--- Begin Listing ---
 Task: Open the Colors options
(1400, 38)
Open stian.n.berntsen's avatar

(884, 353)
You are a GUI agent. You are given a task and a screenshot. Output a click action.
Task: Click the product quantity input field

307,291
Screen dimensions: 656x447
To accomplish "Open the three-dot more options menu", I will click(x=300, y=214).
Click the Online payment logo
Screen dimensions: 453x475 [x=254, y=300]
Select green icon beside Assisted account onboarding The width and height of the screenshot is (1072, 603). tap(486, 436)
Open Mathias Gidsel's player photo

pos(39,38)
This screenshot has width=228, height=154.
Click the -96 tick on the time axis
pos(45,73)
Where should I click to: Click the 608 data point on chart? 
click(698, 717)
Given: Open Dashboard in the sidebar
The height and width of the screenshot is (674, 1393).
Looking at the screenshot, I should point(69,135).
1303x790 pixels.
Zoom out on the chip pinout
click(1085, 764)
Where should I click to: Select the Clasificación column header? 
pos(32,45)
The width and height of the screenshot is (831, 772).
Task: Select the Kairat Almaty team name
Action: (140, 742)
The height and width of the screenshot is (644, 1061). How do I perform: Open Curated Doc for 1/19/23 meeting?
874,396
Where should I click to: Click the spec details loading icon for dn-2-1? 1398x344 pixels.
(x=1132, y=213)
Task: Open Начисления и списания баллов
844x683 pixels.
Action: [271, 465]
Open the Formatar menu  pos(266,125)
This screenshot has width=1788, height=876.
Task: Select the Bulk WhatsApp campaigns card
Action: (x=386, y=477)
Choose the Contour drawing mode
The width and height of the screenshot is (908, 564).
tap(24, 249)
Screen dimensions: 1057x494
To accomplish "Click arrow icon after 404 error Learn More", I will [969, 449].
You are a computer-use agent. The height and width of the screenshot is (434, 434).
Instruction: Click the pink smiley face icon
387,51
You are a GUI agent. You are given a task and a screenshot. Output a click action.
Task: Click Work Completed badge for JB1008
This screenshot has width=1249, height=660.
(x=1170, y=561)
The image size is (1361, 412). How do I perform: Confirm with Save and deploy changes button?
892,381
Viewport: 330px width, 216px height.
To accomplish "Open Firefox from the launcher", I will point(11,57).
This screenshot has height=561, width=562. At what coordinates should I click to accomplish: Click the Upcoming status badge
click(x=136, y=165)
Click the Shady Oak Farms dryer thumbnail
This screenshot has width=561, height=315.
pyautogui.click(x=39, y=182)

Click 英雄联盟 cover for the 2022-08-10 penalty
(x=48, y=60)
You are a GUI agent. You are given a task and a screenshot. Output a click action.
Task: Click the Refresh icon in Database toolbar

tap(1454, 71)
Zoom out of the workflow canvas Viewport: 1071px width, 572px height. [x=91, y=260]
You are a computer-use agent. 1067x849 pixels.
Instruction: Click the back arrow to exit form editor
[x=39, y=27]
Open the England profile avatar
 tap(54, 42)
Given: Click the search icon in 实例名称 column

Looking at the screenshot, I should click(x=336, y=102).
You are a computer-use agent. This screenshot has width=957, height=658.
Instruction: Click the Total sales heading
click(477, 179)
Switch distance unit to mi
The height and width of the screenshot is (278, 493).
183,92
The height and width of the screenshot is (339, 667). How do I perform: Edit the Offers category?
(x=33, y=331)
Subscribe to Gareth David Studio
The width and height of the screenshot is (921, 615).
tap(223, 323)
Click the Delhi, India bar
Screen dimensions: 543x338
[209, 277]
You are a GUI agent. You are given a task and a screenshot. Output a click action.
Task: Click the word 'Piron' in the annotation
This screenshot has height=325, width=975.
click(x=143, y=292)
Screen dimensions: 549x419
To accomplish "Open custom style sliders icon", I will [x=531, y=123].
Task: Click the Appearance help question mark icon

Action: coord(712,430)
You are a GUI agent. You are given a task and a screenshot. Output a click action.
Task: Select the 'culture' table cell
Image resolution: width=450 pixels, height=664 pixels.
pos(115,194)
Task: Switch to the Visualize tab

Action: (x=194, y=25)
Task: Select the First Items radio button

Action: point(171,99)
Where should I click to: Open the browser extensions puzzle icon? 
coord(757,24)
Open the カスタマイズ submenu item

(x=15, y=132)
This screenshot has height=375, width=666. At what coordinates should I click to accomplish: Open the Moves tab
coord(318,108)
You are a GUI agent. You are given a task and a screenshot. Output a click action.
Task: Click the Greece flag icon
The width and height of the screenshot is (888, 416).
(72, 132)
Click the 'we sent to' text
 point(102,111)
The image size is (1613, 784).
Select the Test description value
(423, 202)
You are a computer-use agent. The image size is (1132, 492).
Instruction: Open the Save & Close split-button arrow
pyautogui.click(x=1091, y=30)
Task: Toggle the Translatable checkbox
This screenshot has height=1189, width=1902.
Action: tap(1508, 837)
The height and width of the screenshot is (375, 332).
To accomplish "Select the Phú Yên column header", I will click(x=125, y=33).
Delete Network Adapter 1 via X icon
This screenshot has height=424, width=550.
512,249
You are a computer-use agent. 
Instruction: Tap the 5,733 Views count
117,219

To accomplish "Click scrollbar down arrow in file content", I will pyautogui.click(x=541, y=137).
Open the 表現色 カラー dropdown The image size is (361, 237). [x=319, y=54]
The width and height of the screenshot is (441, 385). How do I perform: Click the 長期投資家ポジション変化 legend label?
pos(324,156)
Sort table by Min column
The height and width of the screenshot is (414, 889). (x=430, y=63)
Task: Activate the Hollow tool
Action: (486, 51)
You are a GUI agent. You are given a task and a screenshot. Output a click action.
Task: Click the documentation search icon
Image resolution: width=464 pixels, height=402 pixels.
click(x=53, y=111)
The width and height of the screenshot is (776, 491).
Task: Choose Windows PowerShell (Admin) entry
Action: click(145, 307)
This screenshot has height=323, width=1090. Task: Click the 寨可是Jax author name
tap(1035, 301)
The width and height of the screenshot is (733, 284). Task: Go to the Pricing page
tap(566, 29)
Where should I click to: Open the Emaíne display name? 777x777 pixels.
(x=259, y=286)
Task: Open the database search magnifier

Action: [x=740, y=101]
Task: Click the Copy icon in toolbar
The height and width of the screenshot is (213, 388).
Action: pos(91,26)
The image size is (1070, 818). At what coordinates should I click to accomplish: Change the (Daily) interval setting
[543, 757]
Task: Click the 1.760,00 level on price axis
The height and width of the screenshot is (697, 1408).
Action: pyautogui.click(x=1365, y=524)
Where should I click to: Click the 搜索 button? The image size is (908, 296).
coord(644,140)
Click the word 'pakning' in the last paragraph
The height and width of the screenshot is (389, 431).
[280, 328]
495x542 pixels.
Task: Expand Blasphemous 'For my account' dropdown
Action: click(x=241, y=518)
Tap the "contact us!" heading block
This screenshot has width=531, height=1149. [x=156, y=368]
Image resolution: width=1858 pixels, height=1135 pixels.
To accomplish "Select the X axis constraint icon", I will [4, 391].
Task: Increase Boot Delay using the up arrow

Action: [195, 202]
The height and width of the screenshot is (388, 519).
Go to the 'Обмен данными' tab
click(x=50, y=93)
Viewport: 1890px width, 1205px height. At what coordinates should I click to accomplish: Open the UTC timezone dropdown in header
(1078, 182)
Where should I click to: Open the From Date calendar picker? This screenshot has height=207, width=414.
--- End Listing ---
Can you write out all the records again with "Where should I click to" changed to "Where should I tap to" everywhere and nothing else altered?

 Task: Open the Colors options
(1400, 38)
Open stian.n.berntsen's avatar

(884, 353)
You are a GUI agent. You are given a task and a screenshot. Output a click action.
Task: Click the product quantity input field

307,291
Screen dimensions: 656x447
To accomplish "Open the three-dot more options menu", I will click(x=300, y=214).
Click the Online payment logo
Screen dimensions: 453x475 [x=254, y=300]
Select green icon beside Assisted account onboarding The width and height of the screenshot is (1072, 603). tap(486, 436)
Open Mathias Gidsel's player photo

pos(39,38)
This screenshot has width=228, height=154.
Click the -96 tick on the time axis
pos(45,73)
Where should I tap to: Click the 608 data point on chart? 
click(698, 717)
Given: Open Dashboard in the sidebar
The height and width of the screenshot is (674, 1393).
Looking at the screenshot, I should point(69,135).
1303x790 pixels.
Zoom out on the chip pinout
click(1085, 764)
Where should I tap to: Select the Clasificación column header? 
pos(32,45)
The width and height of the screenshot is (831, 772).
Task: Select the Kairat Almaty team name
Action: (140, 742)
The height and width of the screenshot is (644, 1061). How do I perform: Open Curated Doc for 1/19/23 meeting?
874,396
Where should I tap to: Click the spec details loading icon for dn-2-1? 1398x344 pixels.
(x=1132, y=213)
Task: Open Начисления и списания баллов
844x683 pixels.
Action: [271, 465]
Open the Formatar menu  pos(266,125)
This screenshot has width=1788, height=876.
Task: Select the Bulk WhatsApp campaigns card
Action: (x=386, y=477)
Choose the Contour drawing mode
The width and height of the screenshot is (908, 564).
tap(24, 249)
Screen dimensions: 1057x494
To accomplish "Click arrow icon after 404 error Learn More", I will [969, 449].
You are a computer-use agent. The height and width of the screenshot is (434, 434).
Instruction: Click the pink smiley face icon
387,51
You are a GUI agent. You are given a task and a screenshot. Output a click action.
Task: Click Work Completed badge for JB1008
This screenshot has width=1249, height=660.
(x=1170, y=561)
The image size is (1361, 412). How do I perform: Confirm with Save and deploy changes button?
892,381
Viewport: 330px width, 216px height.
To accomplish "Open Firefox from the launcher", I will point(11,57).
This screenshot has height=561, width=562. At what coordinates should I click to accomplish: Click the Upcoming status badge
click(x=136, y=165)
Click the Shady Oak Farms dryer thumbnail
This screenshot has width=561, height=315.
pyautogui.click(x=39, y=182)

Click 英雄联盟 cover for the 2022-08-10 penalty
(x=48, y=60)
You are a GUI agent. You are given a task and a screenshot. Output a click action.
Task: Click the Refresh icon in Database toolbar

tap(1454, 71)
Zoom out of the workflow canvas Viewport: 1071px width, 572px height. [x=91, y=260]
You are a computer-use agent. 1067x849 pixels.
Instruction: Click the back arrow to exit form editor
[x=39, y=27]
Open the England profile avatar
 tap(54, 42)
Given: Click the search icon in 实例名称 column

Looking at the screenshot, I should click(x=336, y=102).
You are a computer-use agent. This screenshot has width=957, height=658.
Instruction: Click the Total sales heading
click(477, 179)
Switch distance unit to mi
The height and width of the screenshot is (278, 493).
183,92
The height and width of the screenshot is (339, 667). How do I perform: Edit the Offers category?
(x=33, y=331)
Subscribe to Gareth David Studio
The width and height of the screenshot is (921, 615).
tap(223, 323)
Click the Delhi, India bar
Screen dimensions: 543x338
[209, 277]
You are a GUI agent. You are given a task and a screenshot. Output a click action.
Task: Click the word 'Piron' in the annotation
This screenshot has height=325, width=975.
click(x=143, y=292)
Screen dimensions: 549x419
To accomplish "Open custom style sliders icon", I will [x=531, y=123].
Task: Click the Appearance help question mark icon

Action: coord(712,430)
You are a GUI agent. You are given a task and a screenshot. Output a click action.
Task: Select the 'culture' table cell
Image resolution: width=450 pixels, height=664 pixels.
pos(115,194)
Task: Switch to the Visualize tab

Action: (x=194, y=25)
Task: Select the First Items radio button

Action: point(171,99)
Where should I tap to: Open the browser extensions puzzle icon? 
coord(757,24)
Open the カスタマイズ submenu item

(x=15, y=132)
This screenshot has height=375, width=666. At what coordinates should I click to accomplish: Open the Moves tab
coord(318,108)
You are a GUI agent. You are given a task and a screenshot. Output a click action.
Task: Click the Greece flag icon
The width and height of the screenshot is (888, 416).
(72, 132)
Click the 'we sent to' text
 point(102,111)
The image size is (1613, 784).
Select the Test description value
(423, 202)
You are a computer-use agent. The image size is (1132, 492).
Instruction: Open the Save & Close split-button arrow
pyautogui.click(x=1091, y=30)
Task: Toggle the Translatable checkbox
This screenshot has height=1189, width=1902.
Action: tap(1508, 837)
The height and width of the screenshot is (375, 332).
To accomplish "Select the Phú Yên column header", I will click(x=125, y=33).
Delete Network Adapter 1 via X icon
This screenshot has height=424, width=550.
512,249
You are a computer-use agent. 
Instruction: Tap the 5,733 Views count
117,219

To accomplish "Click scrollbar down arrow in file content", I will pyautogui.click(x=541, y=137).
Open the 表現色 カラー dropdown The image size is (361, 237). [x=319, y=54]
The width and height of the screenshot is (441, 385). How do I perform: Click the 長期投資家ポジション変化 legend label?
pos(324,156)
Sort table by Min column
The height and width of the screenshot is (414, 889). (x=430, y=63)
Task: Activate the Hollow tool
Action: (486, 51)
You are a GUI agent. You are given a task and a screenshot. Output a click action.
Task: Click the documentation search icon
Image resolution: width=464 pixels, height=402 pixels.
click(x=53, y=111)
The width and height of the screenshot is (776, 491).
Task: Choose Windows PowerShell (Admin) entry
Action: click(145, 307)
This screenshot has height=323, width=1090. Task: Click the 寨可是Jax author name
tap(1035, 301)
The width and height of the screenshot is (733, 284). Task: Go to the Pricing page
tap(566, 29)
Where should I tap to: Open the Emaíne display name? 777x777 pixels.
(x=259, y=286)
Task: Open the database search magnifier

Action: [x=740, y=101]
Task: Click the Copy icon in toolbar
The height and width of the screenshot is (213, 388).
Action: pos(91,26)
The image size is (1070, 818). At what coordinates should I click to accomplish: Change the (Daily) interval setting
[543, 757]
Task: Click the 1.760,00 level on price axis
The height and width of the screenshot is (697, 1408).
Action: pyautogui.click(x=1365, y=524)
Where should I tap to: Click the 搜索 button? The image size is (908, 296).
coord(644,140)
Click the word 'pakning' in the last paragraph
The height and width of the screenshot is (389, 431).
[280, 328]
495x542 pixels.
Task: Expand Blasphemous 'For my account' dropdown
Action: click(x=241, y=518)
Tap the "contact us!" heading block
This screenshot has width=531, height=1149. [x=156, y=368]
Image resolution: width=1858 pixels, height=1135 pixels.
To accomplish "Select the X axis constraint icon", I will [4, 391].
Task: Increase Boot Delay using the up arrow

Action: [195, 202]
The height and width of the screenshot is (388, 519).
Go to the 'Обмен данными' tab
click(x=50, y=93)
Viewport: 1890px width, 1205px height. At what coordinates should I click to accomplish: Open the UTC timezone dropdown in header
(1078, 182)
Where should I tap to: Open the From Date calendar picker? This screenshot has height=207, width=414.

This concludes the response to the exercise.